The debate over pit bulls has been reignited after a four-year-old girl was attacked in Cole Harbour, N.S. on the weekend.

The girl’s father wants to see the dog destroyed, but some dog owners worry the attack is painting pit bulls with the same brush.

Janet Chernin owns a dog daycare. She says the incident should be looked at as a dog issue, and not a breed issue.

“People forget that Helen Keller’s dog was a pit bull terrier,” says Chernin, who owns an American Bulldog - pit bull mix.

The little girl is recovering in hospital after being bitten by the American Staffordshire Terrier - pit bull mix, but the fate of the dog is still unclear.

Cole Harbour RCMP responded to the call at a home on Arklow Drive shortly after 1 p.m. Sunday.

“Basically what I was told was she bent down to pet it a little and the dog snapped and bit her,” says Martin Geertsema, the girl’s father.

The little girl is now recovering after undergoing surgery.

“She has some nerve damage to the eyebrow,” says Geertsema. “They don’t know if that nerve will come back. It was basically severed in two locations.”

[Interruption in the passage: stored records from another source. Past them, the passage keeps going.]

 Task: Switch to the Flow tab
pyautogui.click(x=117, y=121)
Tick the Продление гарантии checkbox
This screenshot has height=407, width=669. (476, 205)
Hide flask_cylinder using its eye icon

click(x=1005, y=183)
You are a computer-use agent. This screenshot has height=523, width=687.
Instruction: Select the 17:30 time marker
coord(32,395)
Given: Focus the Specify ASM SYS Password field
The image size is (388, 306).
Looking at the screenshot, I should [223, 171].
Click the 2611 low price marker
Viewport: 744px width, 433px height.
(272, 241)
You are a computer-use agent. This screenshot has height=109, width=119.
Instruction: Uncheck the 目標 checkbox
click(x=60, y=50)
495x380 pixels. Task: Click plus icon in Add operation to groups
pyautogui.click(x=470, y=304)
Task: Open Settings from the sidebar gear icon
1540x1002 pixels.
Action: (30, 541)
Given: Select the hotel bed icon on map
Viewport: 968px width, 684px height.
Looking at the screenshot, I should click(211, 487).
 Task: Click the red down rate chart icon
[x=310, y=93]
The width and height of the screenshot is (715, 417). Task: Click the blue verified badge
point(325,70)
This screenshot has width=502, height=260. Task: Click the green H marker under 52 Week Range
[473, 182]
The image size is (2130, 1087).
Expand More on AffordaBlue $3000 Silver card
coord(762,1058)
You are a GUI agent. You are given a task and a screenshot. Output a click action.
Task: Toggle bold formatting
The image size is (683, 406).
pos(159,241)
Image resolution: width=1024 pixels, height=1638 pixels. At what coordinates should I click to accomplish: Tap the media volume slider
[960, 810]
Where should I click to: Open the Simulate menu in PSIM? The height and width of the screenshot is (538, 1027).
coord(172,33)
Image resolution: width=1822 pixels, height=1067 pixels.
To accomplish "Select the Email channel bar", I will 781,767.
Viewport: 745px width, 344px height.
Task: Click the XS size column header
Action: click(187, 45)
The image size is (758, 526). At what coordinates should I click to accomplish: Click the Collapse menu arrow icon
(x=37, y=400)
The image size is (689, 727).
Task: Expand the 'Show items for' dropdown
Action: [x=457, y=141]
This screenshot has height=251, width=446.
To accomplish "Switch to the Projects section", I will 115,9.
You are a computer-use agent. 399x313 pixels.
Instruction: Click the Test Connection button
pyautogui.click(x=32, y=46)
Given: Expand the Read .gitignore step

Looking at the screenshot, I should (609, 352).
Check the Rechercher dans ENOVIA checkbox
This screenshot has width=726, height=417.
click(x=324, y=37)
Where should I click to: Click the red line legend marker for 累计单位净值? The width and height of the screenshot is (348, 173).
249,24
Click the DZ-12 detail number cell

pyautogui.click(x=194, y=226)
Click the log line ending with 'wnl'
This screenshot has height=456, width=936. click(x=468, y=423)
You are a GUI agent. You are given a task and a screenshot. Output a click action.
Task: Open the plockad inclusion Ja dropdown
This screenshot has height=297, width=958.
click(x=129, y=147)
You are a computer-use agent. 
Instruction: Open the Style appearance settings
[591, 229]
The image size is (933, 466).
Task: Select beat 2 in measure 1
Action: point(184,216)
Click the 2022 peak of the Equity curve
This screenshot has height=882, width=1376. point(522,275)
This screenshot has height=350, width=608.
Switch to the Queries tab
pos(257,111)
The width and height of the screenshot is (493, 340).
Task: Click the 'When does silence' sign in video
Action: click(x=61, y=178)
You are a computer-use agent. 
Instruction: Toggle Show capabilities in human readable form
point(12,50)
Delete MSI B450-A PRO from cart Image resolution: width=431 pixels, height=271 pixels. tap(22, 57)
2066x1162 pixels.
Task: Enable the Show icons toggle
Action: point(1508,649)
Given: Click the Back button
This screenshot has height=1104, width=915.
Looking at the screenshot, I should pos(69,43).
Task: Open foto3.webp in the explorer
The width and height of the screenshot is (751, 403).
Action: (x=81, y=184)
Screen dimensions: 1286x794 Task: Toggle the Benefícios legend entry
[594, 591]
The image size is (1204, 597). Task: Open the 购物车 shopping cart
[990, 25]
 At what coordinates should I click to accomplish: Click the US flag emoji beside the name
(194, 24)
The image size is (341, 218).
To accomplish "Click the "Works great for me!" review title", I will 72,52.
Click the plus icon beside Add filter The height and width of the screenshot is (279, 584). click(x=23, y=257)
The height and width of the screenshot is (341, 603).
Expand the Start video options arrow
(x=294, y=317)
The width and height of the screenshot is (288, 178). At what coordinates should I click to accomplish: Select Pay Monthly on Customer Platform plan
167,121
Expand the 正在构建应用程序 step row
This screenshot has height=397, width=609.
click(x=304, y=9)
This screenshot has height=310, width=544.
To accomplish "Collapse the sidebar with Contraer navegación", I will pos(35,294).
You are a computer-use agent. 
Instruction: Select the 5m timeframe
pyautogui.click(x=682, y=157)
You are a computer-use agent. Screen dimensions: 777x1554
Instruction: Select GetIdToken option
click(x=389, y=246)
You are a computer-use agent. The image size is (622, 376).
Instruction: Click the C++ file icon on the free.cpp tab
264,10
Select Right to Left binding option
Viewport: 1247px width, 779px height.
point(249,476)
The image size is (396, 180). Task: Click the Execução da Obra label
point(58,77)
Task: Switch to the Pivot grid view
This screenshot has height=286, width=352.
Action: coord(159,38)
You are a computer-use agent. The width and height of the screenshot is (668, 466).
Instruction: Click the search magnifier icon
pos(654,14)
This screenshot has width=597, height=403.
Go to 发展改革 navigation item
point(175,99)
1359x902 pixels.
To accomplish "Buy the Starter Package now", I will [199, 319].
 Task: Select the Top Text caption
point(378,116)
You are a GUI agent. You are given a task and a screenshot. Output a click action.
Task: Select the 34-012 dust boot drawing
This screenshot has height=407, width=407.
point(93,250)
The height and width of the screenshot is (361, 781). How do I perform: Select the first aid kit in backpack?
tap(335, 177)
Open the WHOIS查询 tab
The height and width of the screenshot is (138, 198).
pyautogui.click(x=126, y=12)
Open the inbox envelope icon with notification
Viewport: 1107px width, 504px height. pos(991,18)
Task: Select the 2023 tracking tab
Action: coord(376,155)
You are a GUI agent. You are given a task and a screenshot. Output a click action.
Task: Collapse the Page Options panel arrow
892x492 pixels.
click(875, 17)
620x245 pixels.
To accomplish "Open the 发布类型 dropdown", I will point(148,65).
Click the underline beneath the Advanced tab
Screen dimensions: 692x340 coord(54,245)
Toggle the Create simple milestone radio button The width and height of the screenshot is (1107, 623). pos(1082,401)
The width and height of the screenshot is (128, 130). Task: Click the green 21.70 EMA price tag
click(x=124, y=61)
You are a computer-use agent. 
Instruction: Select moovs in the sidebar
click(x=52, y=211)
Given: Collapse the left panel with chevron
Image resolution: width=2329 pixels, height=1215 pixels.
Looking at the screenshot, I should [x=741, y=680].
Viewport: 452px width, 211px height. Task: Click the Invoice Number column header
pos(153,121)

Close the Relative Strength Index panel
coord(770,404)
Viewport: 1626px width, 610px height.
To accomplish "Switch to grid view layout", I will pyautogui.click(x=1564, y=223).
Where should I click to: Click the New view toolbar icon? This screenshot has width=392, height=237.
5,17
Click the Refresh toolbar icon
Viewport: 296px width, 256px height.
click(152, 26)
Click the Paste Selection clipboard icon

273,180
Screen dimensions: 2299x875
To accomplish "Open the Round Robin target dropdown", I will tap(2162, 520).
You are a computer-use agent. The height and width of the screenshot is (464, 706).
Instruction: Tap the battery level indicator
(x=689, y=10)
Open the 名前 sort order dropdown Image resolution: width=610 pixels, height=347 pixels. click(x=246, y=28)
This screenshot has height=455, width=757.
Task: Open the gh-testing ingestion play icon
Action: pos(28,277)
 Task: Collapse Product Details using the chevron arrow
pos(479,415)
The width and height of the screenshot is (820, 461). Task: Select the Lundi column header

Geertsema says his daughter was with a family friend while visiting the home in Cole Harbour. The dog was supposed to be locked in a room but it got out.

Owner Natasha Parker says it was the first time her dog, Sausha, had bitten anyone.

“I’m shocked. I feel bad for the little girl,” says Parker. “I hope she’s doing alright.”

Today, the girl received a rabies shot as a precaution.

Geertsema says the dog should be destroyed and believes stricter regulations are needed.

“It’s not just the dog, it’s also the dog owner who is responsible,” says Geertsema. “Not to say this particular owner was negligent, but this particular breed requires an owner who is knowledgeable about that dog.”

Coun. Gloria McCluskey isn’t calling for a ban on the breed, but she agrees that mandatory training is needed for pit bull owners.

“It’s a serious situation and it’s time we looked into this,” says McCluskey.

“Some of them are probably lovely dogs, but there’s a history of pit bulls attacking humans and other dogs.”

Animal trainer Susan Jordan says children and dogs can mix, with the right supervision.

“All dogs can bite. Certainly, the bigger the dog, the bigger the mouth, so potentially the greater amount of possible damage that their jaws can do,” says Jordan.

“But it is more about socialization and training than it is about really getting caught in what breed it was.”

Chernin agrees, and believes training should be mandatory for all dog owners – not just owners of pit bulls.

“Children can move very, very quickly and make inappropriate motions to a dog, and a dog can also react very quickly if they feel threatened,” says Chernin.

The dog was seized by animal services officers Monday.

It will be quarantined, observed, and assessed for ten days to determine its risk to the public.

Animal control officers will then decide what happens to Sausha.